Thousands of miles away from Venice, across the
lands and seas of Asia, a little south of the
Yangtze River and close to the sea stood the city of
Kinsai or Hangchow, the capital of the Sung emperors,
who ruled Southern China, not yet (in 1268) conquered
by the Tartars.[11] Like Venice, Kinsai stood
upon lagoons of water and was intersected by
innumerable canals. It was a hundred miles
in circuit, not counting the suburbs which stretched
round it, and there was not a span of ground which
was not well peopled. It had twelve great
gates, and each of the twelve quarters which
lay within the gates was greater than the whole
of Venice. Its main street was two hundred feet
wide, and ran from end to end of the city, broken
every four miles by a great square, lined with
houses, gardens, palaces, and the shops of the
artisans, who were ruled by its twelve great
craft gilds.

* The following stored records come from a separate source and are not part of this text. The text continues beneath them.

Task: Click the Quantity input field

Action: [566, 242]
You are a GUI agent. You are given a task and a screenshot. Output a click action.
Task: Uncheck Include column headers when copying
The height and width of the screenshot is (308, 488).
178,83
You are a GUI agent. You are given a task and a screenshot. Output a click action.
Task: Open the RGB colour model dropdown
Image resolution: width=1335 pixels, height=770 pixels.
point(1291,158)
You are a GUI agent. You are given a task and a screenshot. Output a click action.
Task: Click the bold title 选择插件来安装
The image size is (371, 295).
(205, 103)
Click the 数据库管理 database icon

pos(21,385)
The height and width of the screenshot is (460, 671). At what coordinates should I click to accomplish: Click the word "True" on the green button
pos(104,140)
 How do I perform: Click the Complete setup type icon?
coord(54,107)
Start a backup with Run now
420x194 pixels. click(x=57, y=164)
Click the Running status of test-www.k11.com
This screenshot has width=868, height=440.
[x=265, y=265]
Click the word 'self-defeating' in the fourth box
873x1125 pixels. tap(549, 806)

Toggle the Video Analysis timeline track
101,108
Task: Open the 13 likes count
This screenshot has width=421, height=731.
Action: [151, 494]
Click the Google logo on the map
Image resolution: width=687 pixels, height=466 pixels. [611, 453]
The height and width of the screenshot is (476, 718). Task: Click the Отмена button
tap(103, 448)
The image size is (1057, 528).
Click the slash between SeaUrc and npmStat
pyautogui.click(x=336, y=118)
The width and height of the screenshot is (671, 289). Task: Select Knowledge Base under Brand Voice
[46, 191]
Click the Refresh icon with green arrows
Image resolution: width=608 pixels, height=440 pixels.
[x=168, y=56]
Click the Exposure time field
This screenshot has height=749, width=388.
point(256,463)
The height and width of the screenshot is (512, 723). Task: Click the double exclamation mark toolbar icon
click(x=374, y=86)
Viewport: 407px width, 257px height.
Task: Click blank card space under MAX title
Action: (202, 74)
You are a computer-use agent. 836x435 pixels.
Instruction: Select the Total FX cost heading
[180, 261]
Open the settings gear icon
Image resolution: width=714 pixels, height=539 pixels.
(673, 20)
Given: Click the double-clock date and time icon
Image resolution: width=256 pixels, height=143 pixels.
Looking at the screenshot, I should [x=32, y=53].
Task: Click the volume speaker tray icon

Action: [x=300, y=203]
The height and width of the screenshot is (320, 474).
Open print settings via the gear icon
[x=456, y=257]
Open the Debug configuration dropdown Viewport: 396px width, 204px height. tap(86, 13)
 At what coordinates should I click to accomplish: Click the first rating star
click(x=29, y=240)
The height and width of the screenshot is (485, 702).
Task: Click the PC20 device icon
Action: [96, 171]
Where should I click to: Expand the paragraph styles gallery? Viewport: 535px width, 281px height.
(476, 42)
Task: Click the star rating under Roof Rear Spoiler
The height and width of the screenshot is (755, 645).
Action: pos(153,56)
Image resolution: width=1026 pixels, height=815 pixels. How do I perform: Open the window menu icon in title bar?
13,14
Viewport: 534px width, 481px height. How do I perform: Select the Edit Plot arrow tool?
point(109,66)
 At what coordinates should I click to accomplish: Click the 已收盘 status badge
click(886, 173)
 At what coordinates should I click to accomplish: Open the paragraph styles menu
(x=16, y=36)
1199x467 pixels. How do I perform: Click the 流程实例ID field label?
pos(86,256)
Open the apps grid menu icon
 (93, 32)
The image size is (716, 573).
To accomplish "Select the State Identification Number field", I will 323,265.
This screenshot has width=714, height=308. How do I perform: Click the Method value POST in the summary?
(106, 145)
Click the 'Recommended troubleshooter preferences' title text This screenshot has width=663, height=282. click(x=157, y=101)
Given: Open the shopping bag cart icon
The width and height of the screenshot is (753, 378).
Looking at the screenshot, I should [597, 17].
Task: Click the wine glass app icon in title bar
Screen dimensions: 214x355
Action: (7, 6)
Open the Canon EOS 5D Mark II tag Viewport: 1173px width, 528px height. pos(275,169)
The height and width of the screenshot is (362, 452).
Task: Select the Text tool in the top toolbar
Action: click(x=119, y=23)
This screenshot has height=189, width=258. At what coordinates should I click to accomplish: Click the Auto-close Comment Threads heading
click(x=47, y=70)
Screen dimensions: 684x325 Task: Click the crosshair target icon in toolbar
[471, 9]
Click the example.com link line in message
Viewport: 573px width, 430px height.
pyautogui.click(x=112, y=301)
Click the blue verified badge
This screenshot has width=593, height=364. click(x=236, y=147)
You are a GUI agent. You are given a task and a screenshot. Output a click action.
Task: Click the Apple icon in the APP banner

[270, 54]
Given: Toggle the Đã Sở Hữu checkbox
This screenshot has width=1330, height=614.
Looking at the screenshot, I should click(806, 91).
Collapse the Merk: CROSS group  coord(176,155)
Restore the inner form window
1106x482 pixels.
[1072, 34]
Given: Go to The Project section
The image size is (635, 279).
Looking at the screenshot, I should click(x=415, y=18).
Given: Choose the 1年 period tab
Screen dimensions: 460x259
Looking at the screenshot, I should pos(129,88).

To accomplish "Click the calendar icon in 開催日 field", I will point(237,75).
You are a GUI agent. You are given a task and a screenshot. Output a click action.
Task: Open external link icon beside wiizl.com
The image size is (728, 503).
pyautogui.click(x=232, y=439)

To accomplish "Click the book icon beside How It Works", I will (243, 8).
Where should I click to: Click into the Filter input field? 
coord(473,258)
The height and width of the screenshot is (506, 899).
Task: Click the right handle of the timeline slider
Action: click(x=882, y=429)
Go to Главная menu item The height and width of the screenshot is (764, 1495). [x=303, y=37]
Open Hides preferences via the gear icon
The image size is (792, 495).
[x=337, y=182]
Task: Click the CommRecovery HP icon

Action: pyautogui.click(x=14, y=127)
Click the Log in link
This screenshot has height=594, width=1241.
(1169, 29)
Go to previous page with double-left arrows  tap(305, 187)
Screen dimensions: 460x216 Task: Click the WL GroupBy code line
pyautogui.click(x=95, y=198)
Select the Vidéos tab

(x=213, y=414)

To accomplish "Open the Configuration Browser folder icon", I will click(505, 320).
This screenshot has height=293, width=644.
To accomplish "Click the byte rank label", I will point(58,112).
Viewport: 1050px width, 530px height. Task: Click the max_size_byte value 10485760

Parallel with the main street was
the chief canal, beside which stood the stone
warehouses of the merchants who traded with India.
Twelve thousand stone bridges spanned its waterways,
and those over the principal canals were high
enough to allow ships with their tapering masts
to pass below, while the carts and horses passed overhead.
In its market-places men chaffered for game and peaches,
sea-fish, and wine made of rice and spices; and in
the lower part of the surrounding houses were
shops, where spices and drugs and silk, pearls
and every sort of manufactured article were sold.
Up and down the streets of Kinsai moved lords
and merchants clad in silk, and the most beautiful
ladies in the world swayed languidly past in embroidered
litters, with jade pins in their black hair and jewelled
earrings swinging against their smooth cheeks.[12]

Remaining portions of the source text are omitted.